Focusing on Turkey as a critical case of Europeanization beyond EU borders during the accession process, the paper examines law-making procedures and patterns from the launch of accession negotiations to their effective suspension (1999–2016). The analysis draws on parliamentary minutes addressing procedural change and legislative deliberation, European Commission Progress Reports, and Constitutional Court decisions, complemented by an original quantitative dataset covering all legislation adopted between 1991 and 2016, including information on the number of laws, their length, and the procedures under which they were enacted. This empirical material allows the study to identify systematic procedural adaptations during periods of intensive harmonization.

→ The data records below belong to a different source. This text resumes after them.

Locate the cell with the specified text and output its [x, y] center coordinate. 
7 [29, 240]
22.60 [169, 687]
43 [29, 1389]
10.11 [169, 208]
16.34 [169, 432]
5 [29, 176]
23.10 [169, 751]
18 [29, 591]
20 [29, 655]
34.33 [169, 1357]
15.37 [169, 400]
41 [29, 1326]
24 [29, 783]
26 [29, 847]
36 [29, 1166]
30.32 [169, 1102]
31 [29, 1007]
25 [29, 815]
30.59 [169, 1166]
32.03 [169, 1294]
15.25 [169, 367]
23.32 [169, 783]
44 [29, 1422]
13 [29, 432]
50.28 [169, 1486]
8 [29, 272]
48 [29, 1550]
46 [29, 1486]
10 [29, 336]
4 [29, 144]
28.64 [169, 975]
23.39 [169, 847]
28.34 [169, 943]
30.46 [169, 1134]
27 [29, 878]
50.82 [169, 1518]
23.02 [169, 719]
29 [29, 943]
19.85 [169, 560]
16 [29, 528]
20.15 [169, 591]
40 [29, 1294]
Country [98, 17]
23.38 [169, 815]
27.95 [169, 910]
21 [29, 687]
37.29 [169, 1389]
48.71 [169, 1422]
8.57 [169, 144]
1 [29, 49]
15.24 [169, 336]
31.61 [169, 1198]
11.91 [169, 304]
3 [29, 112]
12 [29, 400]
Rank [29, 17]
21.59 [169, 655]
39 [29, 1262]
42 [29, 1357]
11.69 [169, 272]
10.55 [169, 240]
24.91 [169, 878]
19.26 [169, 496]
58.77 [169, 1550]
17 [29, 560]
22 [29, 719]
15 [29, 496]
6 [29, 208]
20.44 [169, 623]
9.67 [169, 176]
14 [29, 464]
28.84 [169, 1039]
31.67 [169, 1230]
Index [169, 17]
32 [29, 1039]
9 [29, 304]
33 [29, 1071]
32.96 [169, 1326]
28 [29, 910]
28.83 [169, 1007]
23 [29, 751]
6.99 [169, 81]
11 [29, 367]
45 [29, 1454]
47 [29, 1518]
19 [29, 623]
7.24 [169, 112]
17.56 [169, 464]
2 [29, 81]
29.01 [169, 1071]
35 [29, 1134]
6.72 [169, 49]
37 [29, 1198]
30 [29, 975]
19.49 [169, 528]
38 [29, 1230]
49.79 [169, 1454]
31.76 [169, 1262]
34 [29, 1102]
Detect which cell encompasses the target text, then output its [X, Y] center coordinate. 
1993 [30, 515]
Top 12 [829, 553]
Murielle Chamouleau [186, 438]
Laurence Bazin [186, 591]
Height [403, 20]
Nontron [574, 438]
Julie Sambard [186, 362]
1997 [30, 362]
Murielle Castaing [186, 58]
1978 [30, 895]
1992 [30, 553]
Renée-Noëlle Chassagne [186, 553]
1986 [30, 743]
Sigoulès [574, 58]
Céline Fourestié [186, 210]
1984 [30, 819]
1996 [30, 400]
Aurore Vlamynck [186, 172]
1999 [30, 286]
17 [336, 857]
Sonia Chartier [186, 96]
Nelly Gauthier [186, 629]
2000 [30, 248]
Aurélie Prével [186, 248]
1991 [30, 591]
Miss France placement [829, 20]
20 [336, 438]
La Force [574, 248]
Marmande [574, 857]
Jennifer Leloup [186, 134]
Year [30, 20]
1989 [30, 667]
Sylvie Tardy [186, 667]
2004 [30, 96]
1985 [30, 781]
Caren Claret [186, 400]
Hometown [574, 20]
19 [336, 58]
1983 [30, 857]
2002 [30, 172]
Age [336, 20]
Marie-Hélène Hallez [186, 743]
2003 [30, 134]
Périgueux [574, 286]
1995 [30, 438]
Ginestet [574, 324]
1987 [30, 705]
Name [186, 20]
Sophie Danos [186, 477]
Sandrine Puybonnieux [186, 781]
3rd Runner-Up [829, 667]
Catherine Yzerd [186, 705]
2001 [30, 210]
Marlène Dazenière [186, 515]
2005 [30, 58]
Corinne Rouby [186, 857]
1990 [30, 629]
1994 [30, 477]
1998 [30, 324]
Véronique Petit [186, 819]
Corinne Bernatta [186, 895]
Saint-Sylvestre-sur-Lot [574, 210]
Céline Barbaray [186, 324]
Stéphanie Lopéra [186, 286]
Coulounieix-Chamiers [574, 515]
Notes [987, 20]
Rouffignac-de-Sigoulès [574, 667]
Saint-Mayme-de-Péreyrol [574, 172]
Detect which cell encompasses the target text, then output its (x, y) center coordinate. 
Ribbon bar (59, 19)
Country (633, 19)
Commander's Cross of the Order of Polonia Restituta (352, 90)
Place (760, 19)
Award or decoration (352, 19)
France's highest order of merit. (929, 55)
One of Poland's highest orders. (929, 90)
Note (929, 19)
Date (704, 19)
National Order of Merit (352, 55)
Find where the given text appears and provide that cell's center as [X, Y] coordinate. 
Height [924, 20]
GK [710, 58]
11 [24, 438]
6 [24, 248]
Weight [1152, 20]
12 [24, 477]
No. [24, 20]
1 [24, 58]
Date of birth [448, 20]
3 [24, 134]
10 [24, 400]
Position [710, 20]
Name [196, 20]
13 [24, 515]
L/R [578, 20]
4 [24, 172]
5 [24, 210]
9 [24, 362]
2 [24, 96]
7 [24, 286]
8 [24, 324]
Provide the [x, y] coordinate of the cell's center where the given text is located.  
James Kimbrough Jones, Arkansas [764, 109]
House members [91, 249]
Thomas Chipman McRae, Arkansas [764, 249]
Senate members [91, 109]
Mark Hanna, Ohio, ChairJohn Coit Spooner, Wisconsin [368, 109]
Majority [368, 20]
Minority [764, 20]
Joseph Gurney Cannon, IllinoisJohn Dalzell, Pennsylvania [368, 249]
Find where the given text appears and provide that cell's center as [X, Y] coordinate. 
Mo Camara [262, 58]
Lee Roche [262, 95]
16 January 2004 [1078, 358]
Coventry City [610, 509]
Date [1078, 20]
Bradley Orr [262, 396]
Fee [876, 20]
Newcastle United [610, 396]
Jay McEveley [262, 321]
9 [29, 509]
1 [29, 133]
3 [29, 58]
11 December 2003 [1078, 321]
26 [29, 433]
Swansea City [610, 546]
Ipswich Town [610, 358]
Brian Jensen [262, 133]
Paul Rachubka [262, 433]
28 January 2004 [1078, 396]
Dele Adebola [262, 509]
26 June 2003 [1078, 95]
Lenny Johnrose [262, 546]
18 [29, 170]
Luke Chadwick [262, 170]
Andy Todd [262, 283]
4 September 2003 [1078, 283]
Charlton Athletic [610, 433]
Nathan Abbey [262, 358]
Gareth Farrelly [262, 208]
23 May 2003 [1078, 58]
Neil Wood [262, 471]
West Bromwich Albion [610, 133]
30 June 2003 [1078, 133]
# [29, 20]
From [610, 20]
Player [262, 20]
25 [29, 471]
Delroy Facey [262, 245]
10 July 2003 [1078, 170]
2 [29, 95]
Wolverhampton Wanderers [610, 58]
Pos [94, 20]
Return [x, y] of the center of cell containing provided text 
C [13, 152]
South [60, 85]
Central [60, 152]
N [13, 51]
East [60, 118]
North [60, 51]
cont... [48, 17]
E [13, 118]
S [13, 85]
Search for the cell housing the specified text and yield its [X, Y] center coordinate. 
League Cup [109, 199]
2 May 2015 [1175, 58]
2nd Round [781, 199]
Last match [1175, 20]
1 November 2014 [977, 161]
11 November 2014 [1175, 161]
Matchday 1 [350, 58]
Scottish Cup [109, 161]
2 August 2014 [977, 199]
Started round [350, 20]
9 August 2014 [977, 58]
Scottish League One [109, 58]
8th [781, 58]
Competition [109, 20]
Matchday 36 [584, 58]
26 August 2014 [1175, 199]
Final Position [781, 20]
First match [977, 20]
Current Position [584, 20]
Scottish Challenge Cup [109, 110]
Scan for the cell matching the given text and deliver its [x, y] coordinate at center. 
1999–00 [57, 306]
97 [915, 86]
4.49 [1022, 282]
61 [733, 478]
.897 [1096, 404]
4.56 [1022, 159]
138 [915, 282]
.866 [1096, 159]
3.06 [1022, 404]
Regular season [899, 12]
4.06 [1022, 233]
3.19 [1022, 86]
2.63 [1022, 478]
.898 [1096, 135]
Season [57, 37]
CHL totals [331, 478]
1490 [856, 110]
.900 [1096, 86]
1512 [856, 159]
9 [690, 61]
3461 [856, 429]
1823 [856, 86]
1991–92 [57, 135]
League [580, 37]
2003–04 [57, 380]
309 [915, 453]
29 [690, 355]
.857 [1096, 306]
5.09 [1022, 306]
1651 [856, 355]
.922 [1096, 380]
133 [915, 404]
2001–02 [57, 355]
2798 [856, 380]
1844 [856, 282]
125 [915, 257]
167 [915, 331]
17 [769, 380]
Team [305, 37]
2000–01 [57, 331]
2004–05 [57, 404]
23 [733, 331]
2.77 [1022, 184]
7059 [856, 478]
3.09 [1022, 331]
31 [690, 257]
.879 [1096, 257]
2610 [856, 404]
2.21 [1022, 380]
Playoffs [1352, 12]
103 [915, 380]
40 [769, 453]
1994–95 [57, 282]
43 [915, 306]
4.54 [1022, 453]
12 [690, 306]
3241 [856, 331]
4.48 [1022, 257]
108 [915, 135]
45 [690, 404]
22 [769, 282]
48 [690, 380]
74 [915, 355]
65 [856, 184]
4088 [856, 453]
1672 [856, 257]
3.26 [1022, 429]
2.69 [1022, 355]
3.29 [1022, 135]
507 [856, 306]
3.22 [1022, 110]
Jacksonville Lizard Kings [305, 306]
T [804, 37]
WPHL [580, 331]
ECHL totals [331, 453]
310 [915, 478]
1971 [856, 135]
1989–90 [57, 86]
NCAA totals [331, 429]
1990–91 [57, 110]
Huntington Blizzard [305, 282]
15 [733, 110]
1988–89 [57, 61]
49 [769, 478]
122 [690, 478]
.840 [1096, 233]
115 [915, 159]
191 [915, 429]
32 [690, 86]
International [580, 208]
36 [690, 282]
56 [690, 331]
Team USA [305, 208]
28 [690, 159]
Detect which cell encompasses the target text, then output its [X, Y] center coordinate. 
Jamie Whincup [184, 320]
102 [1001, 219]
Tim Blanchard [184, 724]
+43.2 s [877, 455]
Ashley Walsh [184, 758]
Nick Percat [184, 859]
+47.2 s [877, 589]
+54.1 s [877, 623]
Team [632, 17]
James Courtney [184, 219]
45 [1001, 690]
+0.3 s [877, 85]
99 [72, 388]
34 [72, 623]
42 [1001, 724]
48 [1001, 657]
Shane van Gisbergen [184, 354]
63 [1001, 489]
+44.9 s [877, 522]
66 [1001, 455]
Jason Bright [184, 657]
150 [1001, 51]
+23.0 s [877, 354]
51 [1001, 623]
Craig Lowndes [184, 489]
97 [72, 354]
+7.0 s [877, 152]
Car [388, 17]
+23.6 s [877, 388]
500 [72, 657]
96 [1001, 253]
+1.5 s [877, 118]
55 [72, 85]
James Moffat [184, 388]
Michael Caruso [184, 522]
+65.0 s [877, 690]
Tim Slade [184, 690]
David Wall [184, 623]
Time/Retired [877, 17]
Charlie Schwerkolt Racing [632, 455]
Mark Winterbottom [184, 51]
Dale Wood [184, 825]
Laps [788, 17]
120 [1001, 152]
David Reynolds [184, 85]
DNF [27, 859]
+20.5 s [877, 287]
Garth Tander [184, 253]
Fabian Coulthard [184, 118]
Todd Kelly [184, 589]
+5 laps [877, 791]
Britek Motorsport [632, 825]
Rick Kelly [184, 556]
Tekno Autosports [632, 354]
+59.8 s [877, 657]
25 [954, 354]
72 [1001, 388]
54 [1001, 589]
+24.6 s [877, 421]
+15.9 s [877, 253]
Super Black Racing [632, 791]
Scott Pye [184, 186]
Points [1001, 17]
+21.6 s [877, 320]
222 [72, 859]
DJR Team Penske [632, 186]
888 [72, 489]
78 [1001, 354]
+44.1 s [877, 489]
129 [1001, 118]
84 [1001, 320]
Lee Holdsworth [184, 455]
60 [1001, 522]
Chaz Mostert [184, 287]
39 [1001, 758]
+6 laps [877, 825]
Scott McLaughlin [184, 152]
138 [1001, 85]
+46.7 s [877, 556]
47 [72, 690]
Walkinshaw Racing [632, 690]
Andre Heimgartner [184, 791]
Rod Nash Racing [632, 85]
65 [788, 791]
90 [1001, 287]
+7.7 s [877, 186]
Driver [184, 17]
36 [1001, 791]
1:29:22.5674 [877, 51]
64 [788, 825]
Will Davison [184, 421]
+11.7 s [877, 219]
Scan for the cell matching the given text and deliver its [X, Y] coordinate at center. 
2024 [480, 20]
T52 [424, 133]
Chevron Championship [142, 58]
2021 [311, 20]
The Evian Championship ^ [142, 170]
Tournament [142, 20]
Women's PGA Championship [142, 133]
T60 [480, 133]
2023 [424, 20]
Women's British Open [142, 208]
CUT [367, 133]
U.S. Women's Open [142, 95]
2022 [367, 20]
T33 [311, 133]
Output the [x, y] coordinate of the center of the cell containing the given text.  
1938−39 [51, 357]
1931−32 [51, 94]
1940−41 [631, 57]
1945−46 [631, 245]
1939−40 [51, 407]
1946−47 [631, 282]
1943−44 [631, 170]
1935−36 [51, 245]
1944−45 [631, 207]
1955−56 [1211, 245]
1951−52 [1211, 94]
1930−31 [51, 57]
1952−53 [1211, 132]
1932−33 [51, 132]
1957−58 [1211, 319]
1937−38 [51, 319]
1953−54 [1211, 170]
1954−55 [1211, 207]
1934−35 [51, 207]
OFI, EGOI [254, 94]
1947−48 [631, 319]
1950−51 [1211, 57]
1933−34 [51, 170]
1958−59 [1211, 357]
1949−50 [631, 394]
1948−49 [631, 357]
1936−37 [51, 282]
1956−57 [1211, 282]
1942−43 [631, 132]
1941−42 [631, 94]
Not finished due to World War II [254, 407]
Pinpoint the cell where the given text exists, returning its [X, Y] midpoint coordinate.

The findings reveal that the accession process created an opportunity structure in which domestic political actors were able to justify departures from ordinary legislative routines by framing harmonization as a technical necessity requiring speed and efficiency. While early EU Progress Reports frequently praised Turkey’s “impressive legislative performance,” this emphasis on legislative output obscured a more profound institutional transformation in the law-making process. Interpreted through the de-parliamentarization thesis, this dynamic reflects a path-dependent shift in which procedural shortcuts adopted under the logic of efficiency facilitated a growing concentration of agenda-setting power within the executive, without necessarily altering the formal content of harmonized legislation.
Crucially, the paper shows that once institutionalized, these exceptional procedures were not confined to EU-related reforms but were increasingly instrumentalized by domestic actors to advance political agendas beyond the scope of accession. The impact of EU integration thus operated not merely as external pressure, but through its interaction with domestic incentives, enabling the strategic use of procedural flexibility under the rhetoric of integration-related urgency.
By situating Turkey’s experience within a broader comparative perspective, the paper highlights parallels with the Central and Eastern European countries whose accession negotiations coincided with Turkey’s, as well as potential implications for current candidate states in the Western Balkans and the Eastern Partnership. Overall, the paper contributes to debates on Europeanization by demonstrating that law-making procedures constitute a contested space in which external integration processes and domestic political strategies interact, producing institutional consequences that shape the democratic quality of the law-making process.